There are four instances when a search will be considered lawful. Those instances are as follows:
- Consent given: When a person gives the authorities permission to search their property or belongings.
- Reasonable suspicion: An officer must have reasonable suspicion that a person is breaking the law or in the act of breaking the law that would warrant an immediate search.
- Warrant issued: If an officer suspects a person of a crime and wants to search their private property, they must obtain a warrant. They must present the evidence they have obtained to a judge. Once the judge approves the warrant, the police can execute the search for only the areas listed in the warrant.
- Exigent circumstances: An officer can perform a search if they believe if they do not act immediately, evidence will be destroyed or removed from the scene.
When evidence is obtained against a suspect falsely, a civil rights lawyer will be able to argue the merits of the case in court. There are times when a police officer will make an honest mistake. Unfortunately, there are also rare instances when they will lie to obtain a search warrant or just neglect obtaining a warrant in the first place. When these situations occur, a lawyer will argue against the use of the evidence obtained from these unlawful searches and a judge can then throw out any evidence obtained as a result.
The criminal justice system is not perfect. There are unfortunately instances in which the person is convicted for a crime that they did not commit. The Commonwealth of Virginia takes wrongful convictions very seriously, which is why its Attorney General launched a Conviction Integrity Unit, made up of three lawyers and an investigator. The group reviews petitions from those who claim to have been wrongfully convicted.
There are a variety of reasons why a person could be wrongfully convicted for a crime. Not all of them represent malicious intent by a prosecutor or someone else. There are certain times when an honest mistake could cause a conviction. The most common reasons for an inaccurate conviction are the following:
- Witness error: A significant number of cases depend on eyewitness testimony about a crime. Unfortunately, a witness’ memory can be unreliable or prone to suggestion. Witness error has led to the overturning of several convictions in Virginia, according to the National Registry of Exonerations (NRE), which found that 23 of the state’s 45 wrongful convictions involved erroneous testimony from eyewitnesses.
- Deliberate misconduct: There are instances in which a witness or a prosecutor will deliberately lie to manipulate the system to obtain the result they desire. It is estimated that about 23 of the state’s 45 wrongful convictions involved official misconduct, while 20 involved perjury or false accusations, according to the NRE.

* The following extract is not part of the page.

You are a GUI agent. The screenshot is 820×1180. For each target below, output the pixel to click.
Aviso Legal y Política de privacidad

- Forensic mistakes: With advances in science and forensics, this area has become a cornerstone of building a case for prosecutors. Using forensics, authorities can often place a suspect at a scene of a crime. However, the science is not absolute, and in certain instances there can be flaws in the system that are minimized or underestimated. In rare instances, forensic records can be tampered with.
- Self-incrimination: There are times when a confession is obtained from a suspect, and in certain instances that confession is coerced from a suspect illegally. The suspect may confess to end an interrogation or get out of custody. Unfortunately, once a person confesses, it becomes difficult to retract it.
Those who believe that they have been wrongfully convicted of a crime should hire a civil rights lawyer who can help them petition the Conviction Integrity Unit to have their case reviewed.